In this matter, the Court granted the South West Aboriginal Land and Sea Council (SWALSC) orders for costs against the applicant, Mr Corunna. The case follows Corunna v South West Aboriginal Land and Sea Council [2015] FCA 491 (see related content) in which Barker J summarily dismissed Mr Coruna’s application that he be entitled to separately authorise an ILUA which overlapped with the Noongar claim over Perth and the South West region (the South West Settlement) on the grounds that he had no reasonable prospects of success.

SWALSC and the State of Western Australia (the State) were respondents in both matters. The State made no application for costs.

Questions before the Court

Barker J identified two key issues arising from SWALSC's costs application:

whether s 85A of the Native Title Act 1993 (Cth) (NTA) applied to the proceeding to affect the exercise of the Court’s usual discretion as to costs and, if so, whether Mr Corunna would be ordered to pay costs under s43 of the Federal Court of Australia Act 1976 (Cth) (FCA Act); and
if s 85A does not apply, whether SWALSC was entitled to the costs order it was seeking.

Question 1

Section 43(2) FCA is the Court's statutory power to award costs ‘except as provided by any other act’. Section 85A NTA provides for each party to a native title proceeding to bear his or her own costs and therefore modifies the exercise of the court's costs discretion.

The issue then turned on whether the proceeding commenced by Mr Corunna was a type of “proceeding” to which s 85A referred.

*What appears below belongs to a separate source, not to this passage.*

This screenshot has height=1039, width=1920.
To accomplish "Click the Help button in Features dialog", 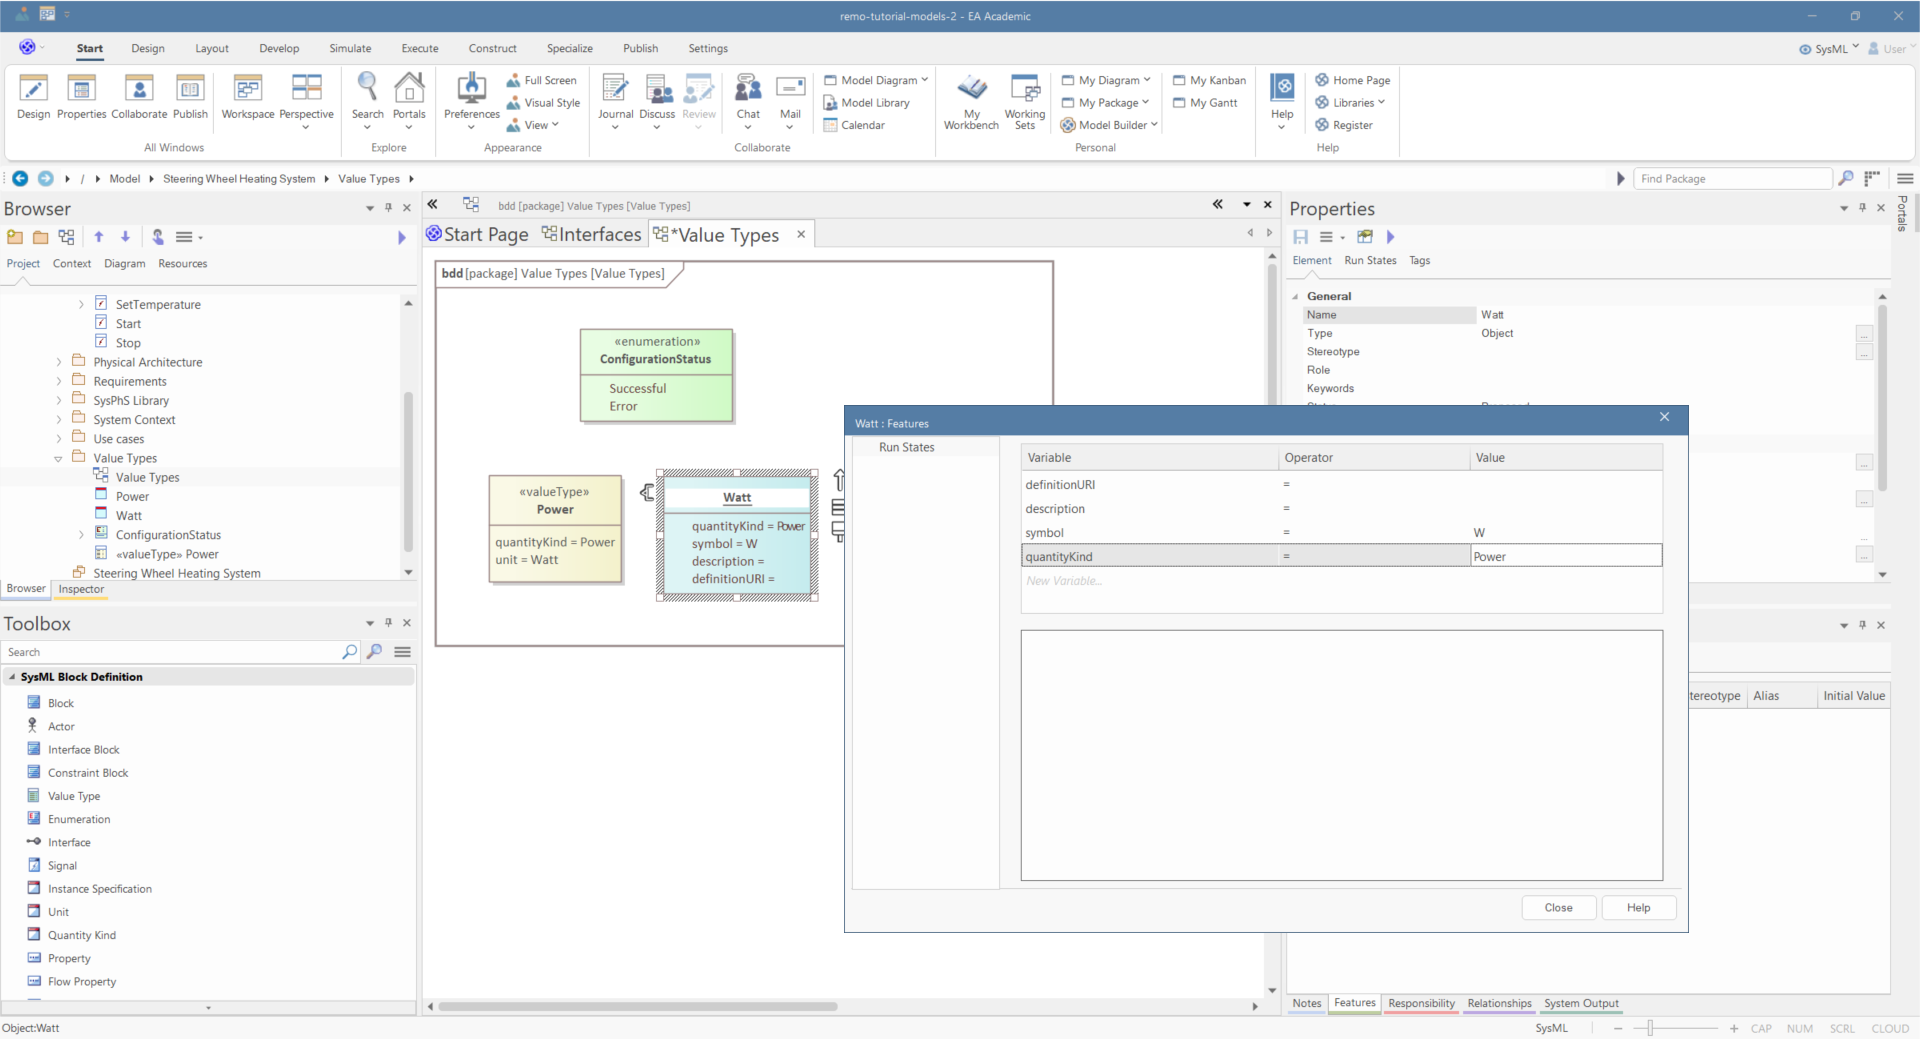I will point(1638,908).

His Honour noted at [10] that, … a “proceeding” for the purposes of s 85A will be one which can be characterised as a proceeding in relation to applications filed in the Federal Court that relate to native title.

Barker J considered the expressions ‘in relation to’ and ‘that relate to’ in the NTA, the Federal Court's exclusive native title jurisdiction and the approaches to the application of s 85A taken in The Lardil Peoples v State of Queensland [2001] FCA 414 (Lardil), and Cheedy v Western Australia (No 2) [2011] FCAFC 163.

Barker J concluded, at [48], that under the prevailing authority of Lardil, a ‘proceeding’ for the purposes of s 85A NTA is confined to matters arising within the Court’s exclusive jurisdiction conferred by s 81 NTA. 

Mr Corunna argued that, as a member of an unregistered native title claim group, he was entitled under the NTA to separately authorise the relevant ILUA. Barker J found that the application did not fall within the Court’s exclusive jurisdiction and therefore s 85A NTA did not apply.

Question 2

His Honour then turned to the question of whether SWALSC was entitled to a costs order against Mr Corunna under s 43 of the FCA.

Barker J discussed Murray v Registrar of the National Native Title Tribunal [2003] FCAFC 220 and Northern Territory of Australia v Doepel (No 2) [2004] FCA 46 and emphasised that the Court should have regard to all the relevant circumstances when using its discretion to award costs. In rejecting the argument that Mr Corunna’s proceeding was one in which ‘a “public interest” element should guide the exercise of costs discretion’, His Honour took into consideration:

Mr Corunna did not bring the proceeding as a representative action but in his own name and
the contest between who represents the relevant indigenous 'public interest' in this case.

Additionally, His Honour set out at [65] that by bringing speculative proceedings at an advanced stage of the ILUA registration process, in advance of the statutory objection process, Mr Corunna was bound to case the State and SWALSC to mount a substantial response. Furthermore, Barker J found at [66] that Mr Corunna’s application had not helped to clarify the law. In these circumstances, Barker J ordered Mr Corunna to pay SWALSC’s costs.